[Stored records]
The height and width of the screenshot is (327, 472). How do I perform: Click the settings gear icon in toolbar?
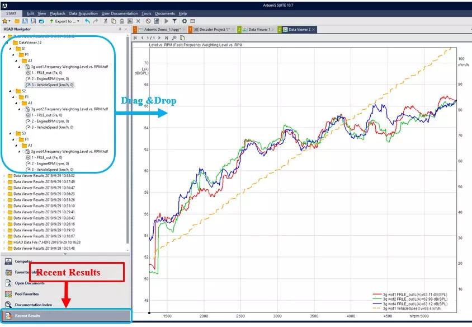click(183, 21)
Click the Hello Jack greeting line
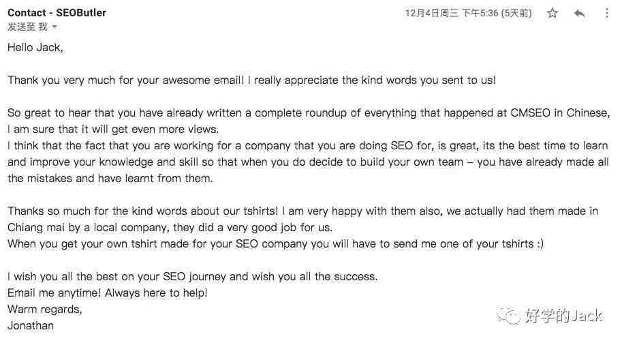This screenshot has height=343, width=622. [x=35, y=47]
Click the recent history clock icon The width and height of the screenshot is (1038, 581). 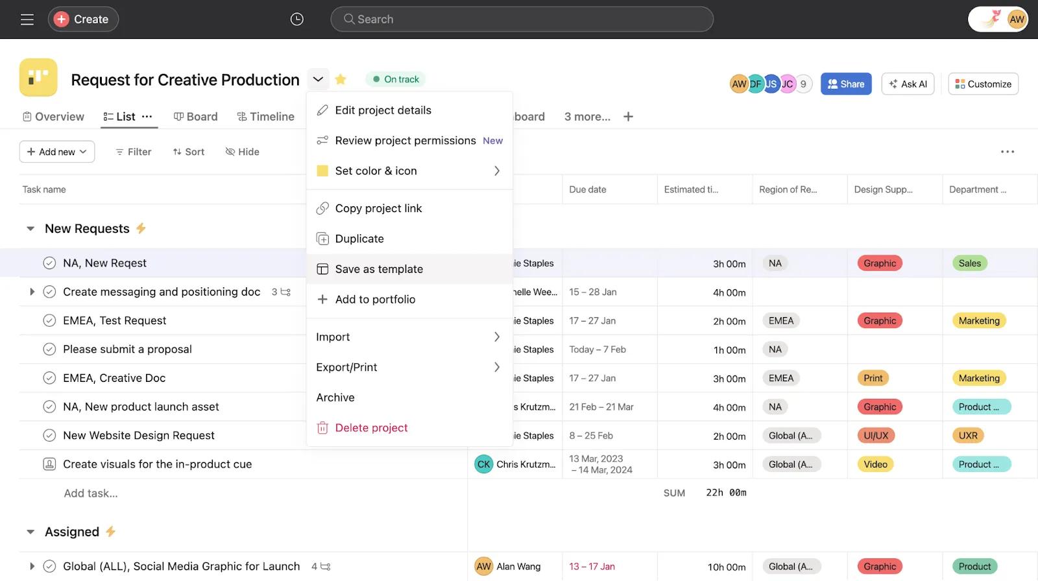point(296,19)
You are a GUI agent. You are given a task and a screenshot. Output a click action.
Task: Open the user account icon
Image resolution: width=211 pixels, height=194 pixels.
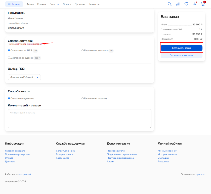[194, 4]
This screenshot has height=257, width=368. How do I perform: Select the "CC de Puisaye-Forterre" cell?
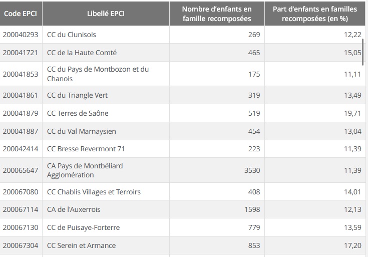[83, 227]
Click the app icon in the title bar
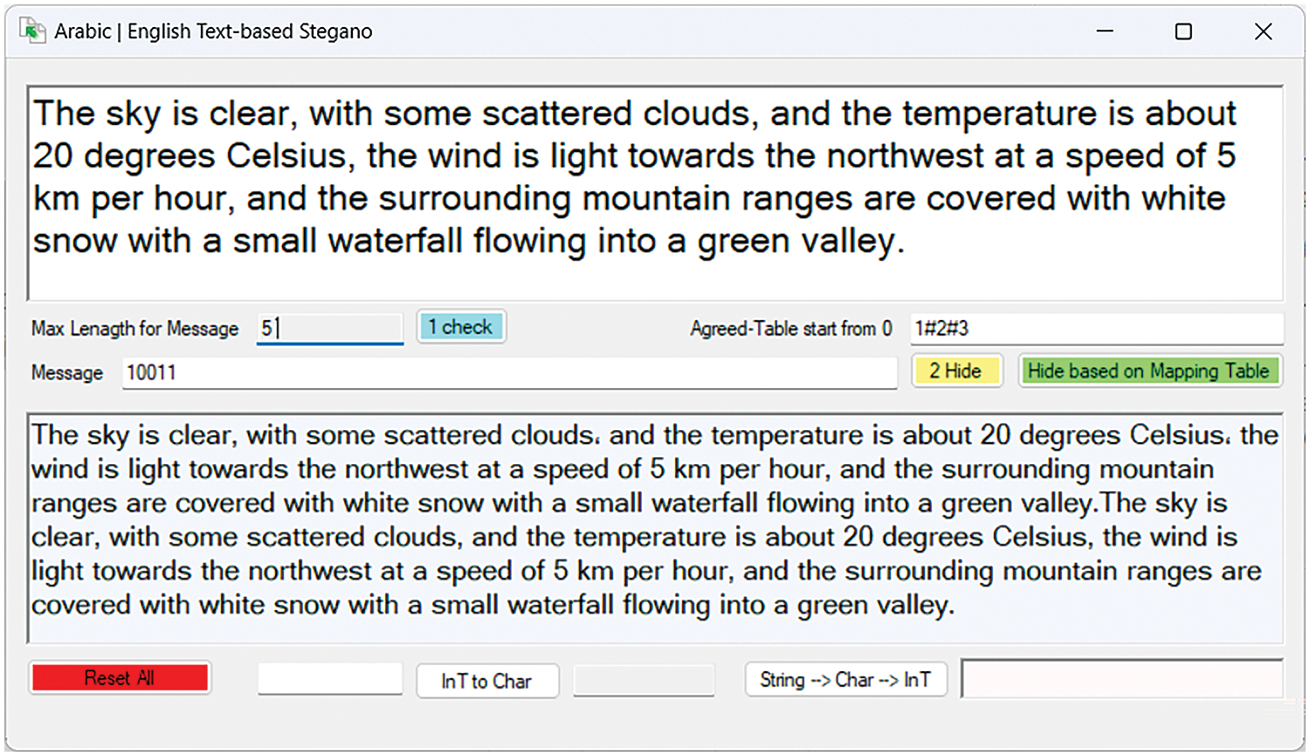This screenshot has height=756, width=1310. point(32,31)
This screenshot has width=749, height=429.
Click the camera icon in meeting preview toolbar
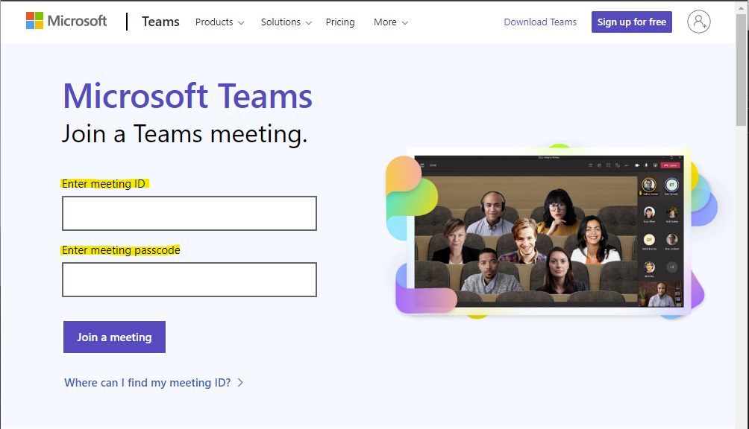tap(636, 165)
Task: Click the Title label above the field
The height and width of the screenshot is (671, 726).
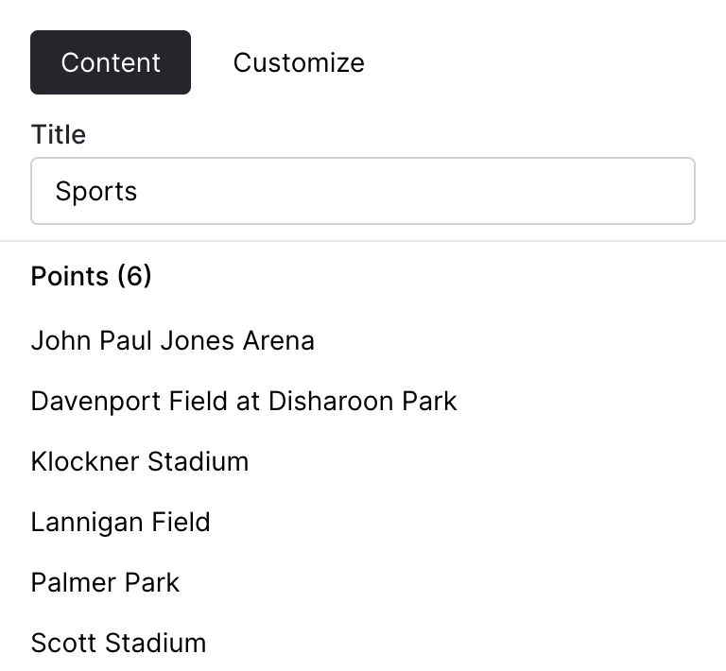Action: pyautogui.click(x=59, y=134)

Task goal
Exactly the lines from the one with "Task: Open the user account icon" through the end of the records are to be repeated, both ends included, and pictures are to be omitted.

Written answer
Task: Open the user account icon
Image resolution: width=211 pixels, height=194 pixels.
[194, 4]
This screenshot has height=257, width=368. How do I perform: Select the "CC de Puisaye-Forterre" cell?
[83, 227]
Click the app icon in the title bar
This screenshot has height=756, width=1310. point(32,31)
This screenshot has width=749, height=429.
Click the camera icon in meeting preview toolbar
tap(636, 165)
Task: Click the Title label above the field
The height and width of the screenshot is (671, 726).
Action: pyautogui.click(x=59, y=134)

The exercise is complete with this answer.